In September, 2002, the Bowlings filed a motion to
have that complaint dismissed, arguing that the Order granting
National City its requested dismissal barred the claim.
National City did not appear at the hearing on the Bowlings’
motion to dismiss.
The circuit court dismissed that action on
the grounds that the order of dismissal in the underlying case
barred the filing of the separate action under the doctrine of
res judicata.
National City then filed a motion for post-
judgment relief, asking that the earlier dismissal be vacated.
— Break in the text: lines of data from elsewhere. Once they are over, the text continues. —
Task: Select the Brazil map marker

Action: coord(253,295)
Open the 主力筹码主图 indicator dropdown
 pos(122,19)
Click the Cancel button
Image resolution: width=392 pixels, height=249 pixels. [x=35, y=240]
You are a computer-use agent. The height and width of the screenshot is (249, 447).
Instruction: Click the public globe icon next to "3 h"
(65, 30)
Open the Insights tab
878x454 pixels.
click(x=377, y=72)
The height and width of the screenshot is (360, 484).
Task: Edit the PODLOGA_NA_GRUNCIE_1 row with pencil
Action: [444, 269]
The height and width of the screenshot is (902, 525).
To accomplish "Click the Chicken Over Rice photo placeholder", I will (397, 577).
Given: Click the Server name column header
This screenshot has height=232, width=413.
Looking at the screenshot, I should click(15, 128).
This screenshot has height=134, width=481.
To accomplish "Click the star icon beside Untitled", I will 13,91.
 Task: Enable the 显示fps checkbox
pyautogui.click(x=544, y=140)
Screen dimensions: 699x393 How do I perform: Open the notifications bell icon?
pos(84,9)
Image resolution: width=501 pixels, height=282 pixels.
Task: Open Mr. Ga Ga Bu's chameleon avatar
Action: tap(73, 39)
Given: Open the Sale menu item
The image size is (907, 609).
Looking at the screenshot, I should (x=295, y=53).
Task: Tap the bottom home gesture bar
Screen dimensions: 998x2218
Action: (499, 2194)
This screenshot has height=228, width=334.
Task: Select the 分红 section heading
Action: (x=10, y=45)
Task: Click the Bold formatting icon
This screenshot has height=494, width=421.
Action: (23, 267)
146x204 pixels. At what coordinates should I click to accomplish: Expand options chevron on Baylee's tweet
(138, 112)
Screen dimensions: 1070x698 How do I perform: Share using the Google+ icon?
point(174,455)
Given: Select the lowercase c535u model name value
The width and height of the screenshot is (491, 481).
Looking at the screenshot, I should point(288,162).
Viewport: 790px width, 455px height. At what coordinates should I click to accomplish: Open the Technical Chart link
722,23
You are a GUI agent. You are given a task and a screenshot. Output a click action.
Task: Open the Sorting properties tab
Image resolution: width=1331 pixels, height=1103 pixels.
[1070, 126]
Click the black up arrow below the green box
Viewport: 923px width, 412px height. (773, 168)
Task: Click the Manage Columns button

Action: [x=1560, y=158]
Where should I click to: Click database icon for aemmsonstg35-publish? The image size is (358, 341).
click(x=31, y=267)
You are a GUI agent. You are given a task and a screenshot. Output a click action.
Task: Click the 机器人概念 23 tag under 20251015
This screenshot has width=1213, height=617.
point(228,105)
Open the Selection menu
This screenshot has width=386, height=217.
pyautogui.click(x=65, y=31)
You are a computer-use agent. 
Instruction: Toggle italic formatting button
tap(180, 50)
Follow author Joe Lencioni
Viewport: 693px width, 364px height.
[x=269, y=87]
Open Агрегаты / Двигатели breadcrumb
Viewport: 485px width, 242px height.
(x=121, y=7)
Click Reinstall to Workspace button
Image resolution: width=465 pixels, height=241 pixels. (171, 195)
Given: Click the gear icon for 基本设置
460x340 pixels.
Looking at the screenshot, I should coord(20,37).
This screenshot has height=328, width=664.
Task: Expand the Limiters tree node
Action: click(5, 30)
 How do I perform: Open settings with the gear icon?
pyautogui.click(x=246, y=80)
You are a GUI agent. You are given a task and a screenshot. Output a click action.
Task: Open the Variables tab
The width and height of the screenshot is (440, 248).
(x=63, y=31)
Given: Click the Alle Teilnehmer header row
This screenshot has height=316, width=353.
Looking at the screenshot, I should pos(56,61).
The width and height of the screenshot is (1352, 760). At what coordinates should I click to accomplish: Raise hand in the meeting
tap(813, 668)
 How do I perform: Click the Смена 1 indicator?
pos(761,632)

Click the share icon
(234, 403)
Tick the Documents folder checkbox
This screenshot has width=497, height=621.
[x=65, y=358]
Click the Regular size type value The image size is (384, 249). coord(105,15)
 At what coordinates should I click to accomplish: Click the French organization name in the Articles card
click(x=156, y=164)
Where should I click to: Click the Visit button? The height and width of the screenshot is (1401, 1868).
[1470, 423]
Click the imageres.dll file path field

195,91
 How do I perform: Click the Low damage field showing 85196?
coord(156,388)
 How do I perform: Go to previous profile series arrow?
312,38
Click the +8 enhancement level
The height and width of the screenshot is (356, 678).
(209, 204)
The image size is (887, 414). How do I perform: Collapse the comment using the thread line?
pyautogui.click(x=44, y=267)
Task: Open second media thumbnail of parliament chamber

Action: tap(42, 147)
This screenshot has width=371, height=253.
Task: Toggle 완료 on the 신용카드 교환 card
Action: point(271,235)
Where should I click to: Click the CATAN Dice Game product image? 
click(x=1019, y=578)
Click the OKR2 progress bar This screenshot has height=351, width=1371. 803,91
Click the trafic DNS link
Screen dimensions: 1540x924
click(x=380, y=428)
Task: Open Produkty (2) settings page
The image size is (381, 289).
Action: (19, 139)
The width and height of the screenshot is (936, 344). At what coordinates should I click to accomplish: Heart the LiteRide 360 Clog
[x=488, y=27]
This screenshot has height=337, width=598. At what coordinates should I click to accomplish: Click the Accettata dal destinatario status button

The circuit court denied that motion.
In the order denying the
motion, the court noted that no appeal had been taken from the
July order of dismissal or the September dismissal of the
separate action, and that the orders were final due to the lack
of timely filing of a notice of appeal.
National City asserts
that that it was entitled to relief under CR 60.02 subsections
(a) and (e).
CR 60.02 allows a court to set aside an earlier
order on the grounds of “(a) mistake, inadvertence, surprise or
excusable neglect. . . .”
Subsection (e) permits setting aside
an order where “the judgment is void, or has been satisfied,
released, or discharged, or . . . it is no longer equitable that
the judgment should have prospective application. . . .”
The
Bowlings did not file a brief in support of the court’s actions.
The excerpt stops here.